Whether it’s from the presence of the Liberal Democrats or from David Cameron’s own convictions, Britain’s coalition government is steadily building up some reformist credentials. Latest cab off the rank is a plan to revise the archaic rules of succession to the British monarchy, which just so happens to be our monarchy as well.

The proposed changes are twofold: to introduce parity between the s-xes in succession, rather than have males of the same degree outrank females (so elder daughters would succeed in preference to younger sons), and to remove the disqualification that currently affects any prospective heir who marries a Roman Catholic. It is also planned to limit the scope of the Royal Marriages Act of 1772.

Most of the media coverage has described this as a change to the Act of Settlement of 1701, but that’s only half right.

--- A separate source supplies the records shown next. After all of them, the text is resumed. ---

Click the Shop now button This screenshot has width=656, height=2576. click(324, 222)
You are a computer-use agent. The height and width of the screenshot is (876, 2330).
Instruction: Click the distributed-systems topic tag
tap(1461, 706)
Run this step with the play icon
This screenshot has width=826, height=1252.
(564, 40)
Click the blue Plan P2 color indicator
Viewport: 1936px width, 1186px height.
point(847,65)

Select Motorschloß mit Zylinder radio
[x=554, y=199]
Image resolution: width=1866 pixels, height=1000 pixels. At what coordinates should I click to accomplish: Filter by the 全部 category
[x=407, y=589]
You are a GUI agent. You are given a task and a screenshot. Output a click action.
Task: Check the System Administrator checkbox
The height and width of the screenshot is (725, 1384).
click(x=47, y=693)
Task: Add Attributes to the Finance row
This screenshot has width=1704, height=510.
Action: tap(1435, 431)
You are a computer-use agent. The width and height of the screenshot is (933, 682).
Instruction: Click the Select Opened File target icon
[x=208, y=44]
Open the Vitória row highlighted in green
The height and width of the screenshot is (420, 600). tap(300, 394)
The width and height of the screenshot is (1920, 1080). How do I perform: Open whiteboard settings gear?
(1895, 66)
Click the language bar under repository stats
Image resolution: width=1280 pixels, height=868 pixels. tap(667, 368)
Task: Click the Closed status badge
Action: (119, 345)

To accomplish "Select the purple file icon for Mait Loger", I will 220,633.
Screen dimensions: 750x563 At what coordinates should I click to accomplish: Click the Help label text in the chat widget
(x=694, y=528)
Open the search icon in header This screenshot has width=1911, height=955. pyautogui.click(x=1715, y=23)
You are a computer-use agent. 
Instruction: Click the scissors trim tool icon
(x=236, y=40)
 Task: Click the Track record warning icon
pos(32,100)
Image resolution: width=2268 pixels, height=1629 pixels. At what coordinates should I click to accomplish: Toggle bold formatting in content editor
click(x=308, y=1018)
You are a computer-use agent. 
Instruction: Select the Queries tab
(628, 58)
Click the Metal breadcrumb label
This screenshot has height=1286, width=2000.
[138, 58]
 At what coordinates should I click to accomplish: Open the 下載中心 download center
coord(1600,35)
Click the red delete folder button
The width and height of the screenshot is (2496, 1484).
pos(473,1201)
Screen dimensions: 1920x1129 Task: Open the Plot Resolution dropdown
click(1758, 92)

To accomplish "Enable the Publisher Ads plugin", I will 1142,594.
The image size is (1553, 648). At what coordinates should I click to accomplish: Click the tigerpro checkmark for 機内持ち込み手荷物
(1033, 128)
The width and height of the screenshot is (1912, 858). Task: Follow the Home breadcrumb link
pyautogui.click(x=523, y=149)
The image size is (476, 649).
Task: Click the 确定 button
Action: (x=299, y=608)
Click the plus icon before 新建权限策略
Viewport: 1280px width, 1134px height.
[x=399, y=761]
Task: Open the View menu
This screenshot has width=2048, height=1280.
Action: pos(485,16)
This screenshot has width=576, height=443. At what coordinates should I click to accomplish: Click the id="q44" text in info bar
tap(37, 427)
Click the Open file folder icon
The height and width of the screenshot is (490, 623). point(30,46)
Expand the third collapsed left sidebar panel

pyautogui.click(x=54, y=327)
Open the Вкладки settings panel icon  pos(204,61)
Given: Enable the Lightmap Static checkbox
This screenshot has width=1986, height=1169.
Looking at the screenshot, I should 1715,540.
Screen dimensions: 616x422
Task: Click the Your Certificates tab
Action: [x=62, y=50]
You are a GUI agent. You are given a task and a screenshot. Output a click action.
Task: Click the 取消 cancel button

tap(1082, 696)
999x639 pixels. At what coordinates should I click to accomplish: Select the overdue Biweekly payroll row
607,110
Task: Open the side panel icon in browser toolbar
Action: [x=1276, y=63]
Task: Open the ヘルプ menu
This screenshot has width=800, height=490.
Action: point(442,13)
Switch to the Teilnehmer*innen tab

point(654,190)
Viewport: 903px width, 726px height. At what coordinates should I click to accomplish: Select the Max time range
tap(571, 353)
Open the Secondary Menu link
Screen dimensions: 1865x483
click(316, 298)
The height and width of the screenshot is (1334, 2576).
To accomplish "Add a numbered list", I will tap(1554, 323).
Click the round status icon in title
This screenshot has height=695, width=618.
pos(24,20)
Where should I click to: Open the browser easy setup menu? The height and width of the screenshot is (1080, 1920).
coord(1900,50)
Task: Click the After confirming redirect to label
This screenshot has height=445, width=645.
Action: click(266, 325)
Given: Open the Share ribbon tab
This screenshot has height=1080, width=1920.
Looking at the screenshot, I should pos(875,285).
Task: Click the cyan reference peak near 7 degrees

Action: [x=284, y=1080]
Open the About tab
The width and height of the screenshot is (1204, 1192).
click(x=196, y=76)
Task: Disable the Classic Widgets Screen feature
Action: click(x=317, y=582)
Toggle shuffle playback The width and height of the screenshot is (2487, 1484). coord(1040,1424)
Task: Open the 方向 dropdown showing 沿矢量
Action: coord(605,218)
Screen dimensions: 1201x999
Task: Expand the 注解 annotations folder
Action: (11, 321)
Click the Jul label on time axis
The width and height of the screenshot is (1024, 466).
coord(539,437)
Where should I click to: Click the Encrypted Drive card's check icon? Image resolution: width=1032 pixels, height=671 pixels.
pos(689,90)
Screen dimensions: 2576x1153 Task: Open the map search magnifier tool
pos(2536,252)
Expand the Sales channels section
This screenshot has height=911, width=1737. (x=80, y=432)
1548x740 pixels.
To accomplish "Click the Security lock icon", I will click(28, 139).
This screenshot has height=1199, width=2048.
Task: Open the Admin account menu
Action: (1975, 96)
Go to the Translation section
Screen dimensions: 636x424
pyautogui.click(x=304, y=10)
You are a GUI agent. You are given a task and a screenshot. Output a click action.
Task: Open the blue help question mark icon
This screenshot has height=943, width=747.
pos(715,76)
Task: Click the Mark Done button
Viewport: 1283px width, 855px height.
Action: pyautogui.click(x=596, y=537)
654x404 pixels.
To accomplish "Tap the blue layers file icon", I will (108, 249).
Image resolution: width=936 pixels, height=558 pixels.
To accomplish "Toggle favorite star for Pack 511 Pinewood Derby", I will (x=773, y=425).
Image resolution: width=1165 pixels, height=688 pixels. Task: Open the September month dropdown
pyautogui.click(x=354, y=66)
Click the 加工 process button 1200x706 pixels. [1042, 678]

The act does indeed codify the restrictions on Catholics; section 2 disqualifies “all and every Person and Persons who … is are or shall be reconciled to or shall hold Communion with the See or Church of Rome or shall profess the Popish Religion or shall marry a Papist”.

As to who gets to be in line for the throne in the first place, however, all it does is confer the succession on “the said most Excellent Princess Sophia and the Heirs of Her Body being Protestants”. It was (and is) a simple matter of common law, not requiring any statutory comment, that the expression “heirs” gave priority to males over females.

The Act of Settlement was passed following the death of the only surviving child of Princess (later Queen) Anne; together with the childlessness of the recently widowed King William III, that created a gap in the succession. The next 50 or so best claimants by blood (including Anne’s father, the deposed James II, and his son, the Old Pretender) were all Catholics, and the revolution of 1688 had made it clear that England’s governing classes would not wear a Catholic monarch.

So Sophia, dowager electress of Hanover and grand-daughter of James I, was the choice; she failed by a few weeks to outlive Anne, but her son duly became king as George I, and the current queen, nine generations later, is his direct descendant.

A lot has changed in 300 years, but the essentials of the revolution settlement are still in place. The monarch is still head of the Church of England, its bishops still sit in the House of Lords and it remains an integral part of the state in a way that would be regarded as unacceptable in most other democracies. Even if it wanted to, for a British government to disentangle that relationship would be a mammoth task.

But until it happens, the idea of a monarch who is beholden to a rival religion is deeply problematic. Since 1910, heirs are no longer required to explicitly repudiate the various key doctrines of the Catholic Church, but they must still still declare “that I am a faithful Protestant” and promise to uphold “the true intent of the enactments which secure the Protestant succession to the Throne of my Realm”.

In other words, the proposed changes are limited in scope, and the only likely objection to them is that they do not go far enough. For Australia it raises the question of whether, if we remain unwilling to bite the bullet and vote for a republic, we could at least remove the religious restrictions on the monarchy for ourselves — given that we have no established church to complicate matters.

Official opinion downplays this possibility; Cameron proposes to secure the consent of the other 15 countries (including Australia) that recognise the Queen as head of state. Nobody seems to want to think about different countries adopting different succession rules.

It is nonetheless perfectly possible — that’s how Britain and Hanover separated in 1837. While section 2 of the Commonwealth of Australia Constitution Act limits our crown to “Her Majesty’s heirs and successors in the sovereignty of the United Kingdom”, that is not part of the constitution. It’s an ordinary act of parliament, and could be amended by the Australian Parliament if it chose.

But that view remains controversial, and since the Gillard government clearly has bigger things on its plate, expect it to again let the British take the lead and do no more than fall in behind the Cameron plan.